- [WHAT TO DO]:
1 - Print the Hong Kong passage between "From an economic" and "before the handover.", inclusive.
2 - In the Hong Kong passage, shorten the paragraph beginning "We are the lucky ones" while keeping its main facts.

From an economic perspective, the stock market is much bigger now than 15 years ago. We have had many mega-IPOs. Almost all the largest mainland banks, insurance and oil companies have listed in Hong Kong, and there are an increasing number of international firms listing here. This provides a lot of job and investment opportunities for people. Both the stock and property markets had ups and downs through the crisis in 1998 and the 2008 financial crisis, but the current markets are still better than before the handover.

Of course, I must admit those who work in the financial markets or those who have properties on hand are better off than those who don’t. Asset prices have gone up over the years and that has caused a wide gap between the wealth of those who have assets on hand and those who don’t. This has led to a feeling against wealthy people. Grass-roots people think they are neglected, while the middle class complains they pay high taxes but enjoy too little of the benefits. This has led to tension in society and I think this is not good. I hope those who can afford it will be willing to donate more to help those in need to remove the hatred against the rich.

A2 Yes, I am proud of being a Hong Kong resident. The handover of sovereignty from Britain to China was not easy but we have done that smoothly. The city has few natural resources but we still can create an economy that can house seven million people.

We are the lucky ones. When China was very poor in the 1960s and 1970s, we were a British colony and shared the economic growth of the Western world. Then, in recent years, when the US and Europe have been in trouble, China has become the world’s second-largest economy. Before, we had to send clothes and money to help our relatives on the mainland, but now we rely on mainland tourists to spend. Hong Kong is in a special position: we enjoy the benefits from the growth of both China and the west.

- [DATA RECORDS]:
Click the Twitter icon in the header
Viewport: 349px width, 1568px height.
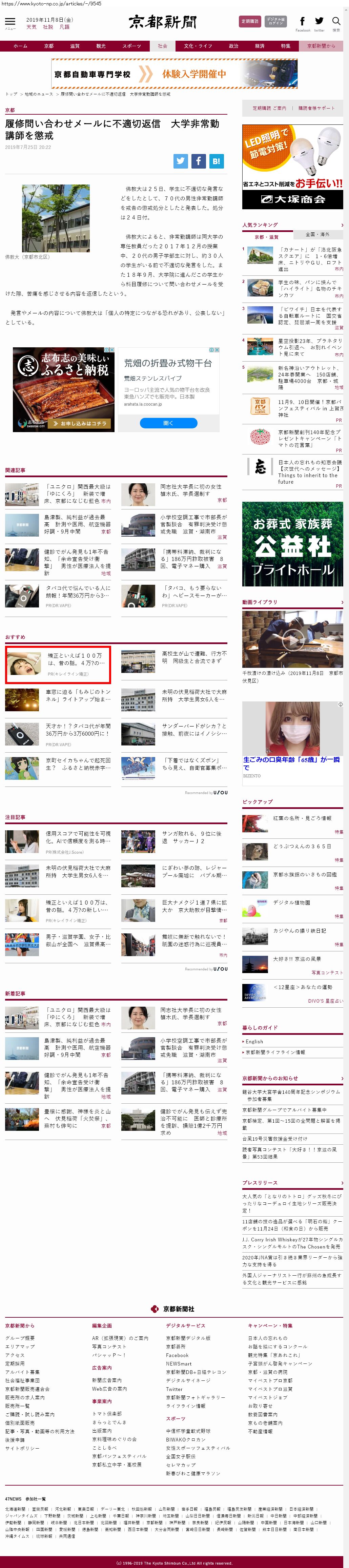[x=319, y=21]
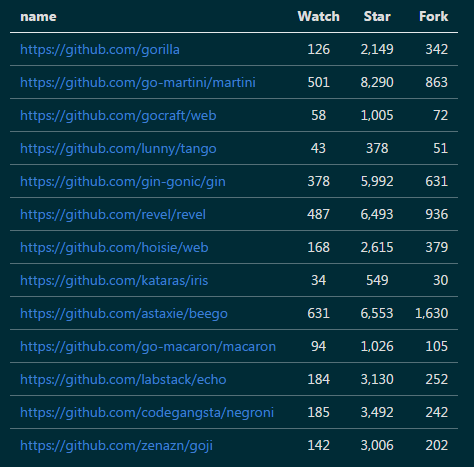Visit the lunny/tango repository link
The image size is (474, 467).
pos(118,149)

==

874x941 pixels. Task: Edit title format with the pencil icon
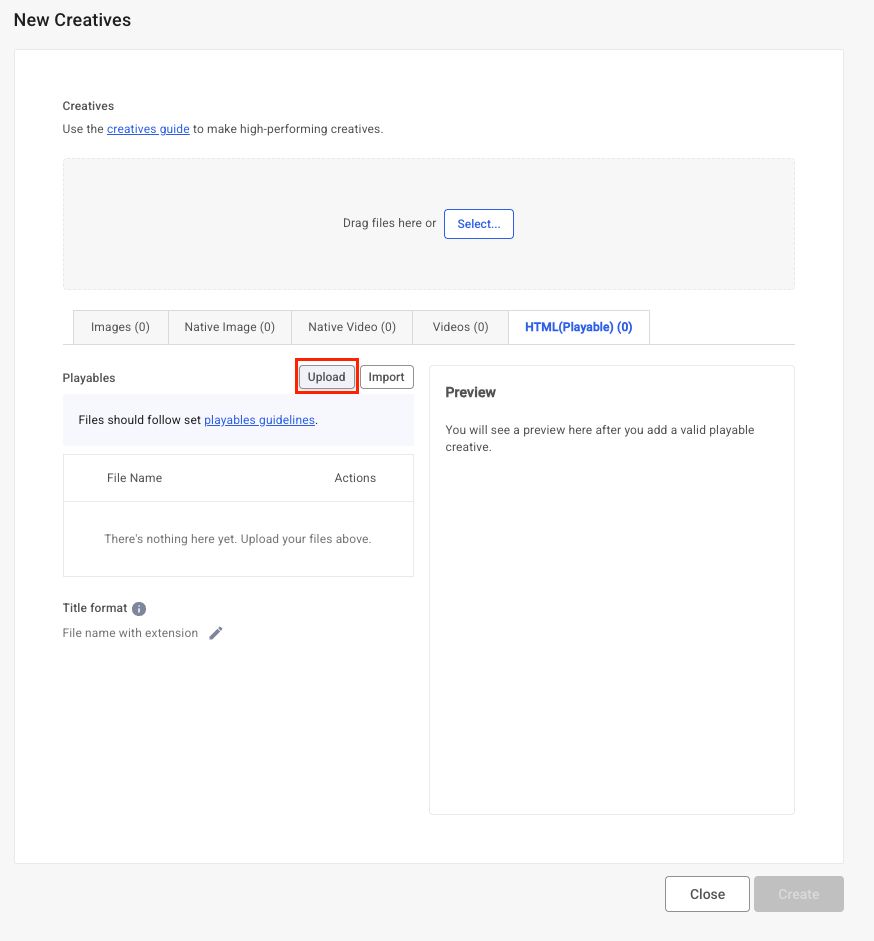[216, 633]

---

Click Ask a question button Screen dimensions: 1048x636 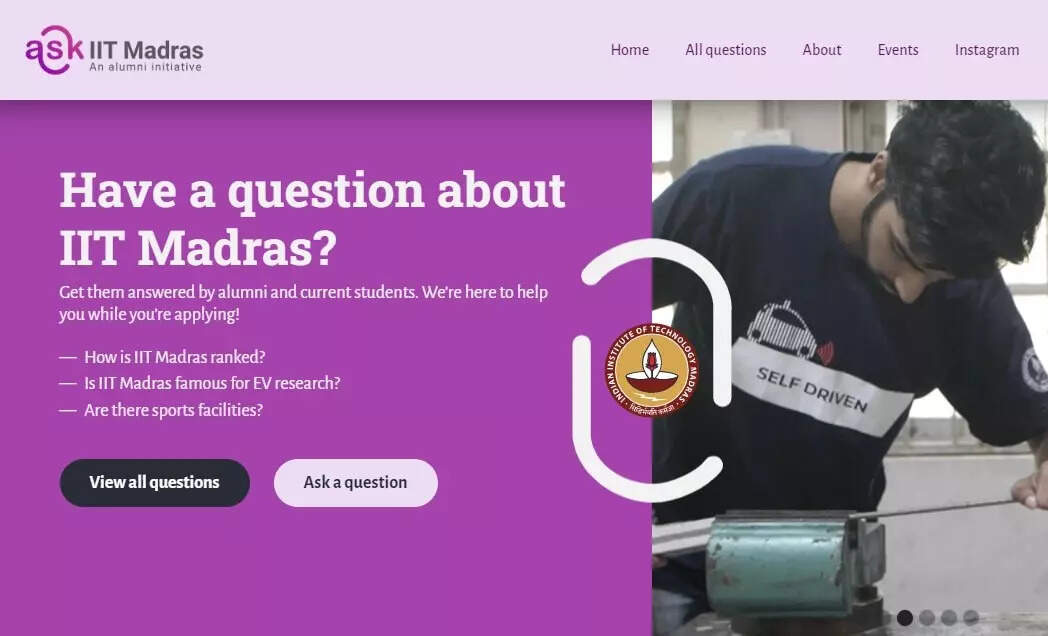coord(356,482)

- [RESPONSE LIST]:
1 -
From an economic perspective, the stock market is much bigger now than 15 years ago. We have had many mega-IPOs. Almost all the largest mainland banks, insurance and oil companies have listed in Hong Kong, and there are an increasing number of international firms listing here. This provides a lot of job and investment opportunities for people. Both the stock and property markets had ups and downs through the crisis in 1998 and the 2008 financial crisis, but the current markets are still better than before the handover.

2 - Hong Kong has been lucky. In the 1960s and 1970s, while China was very poor, Hong Kong was a British colony and shared in the West's economic growth. In recent years, as the US and Europe have struggled, China has become the world's second-largest economy. Hong Kong residents once sent clothes and money to relatives on the mainland but now rely on spending by mainland tourists. This special position lets Hong Kong benefit from the growth of both China and the West.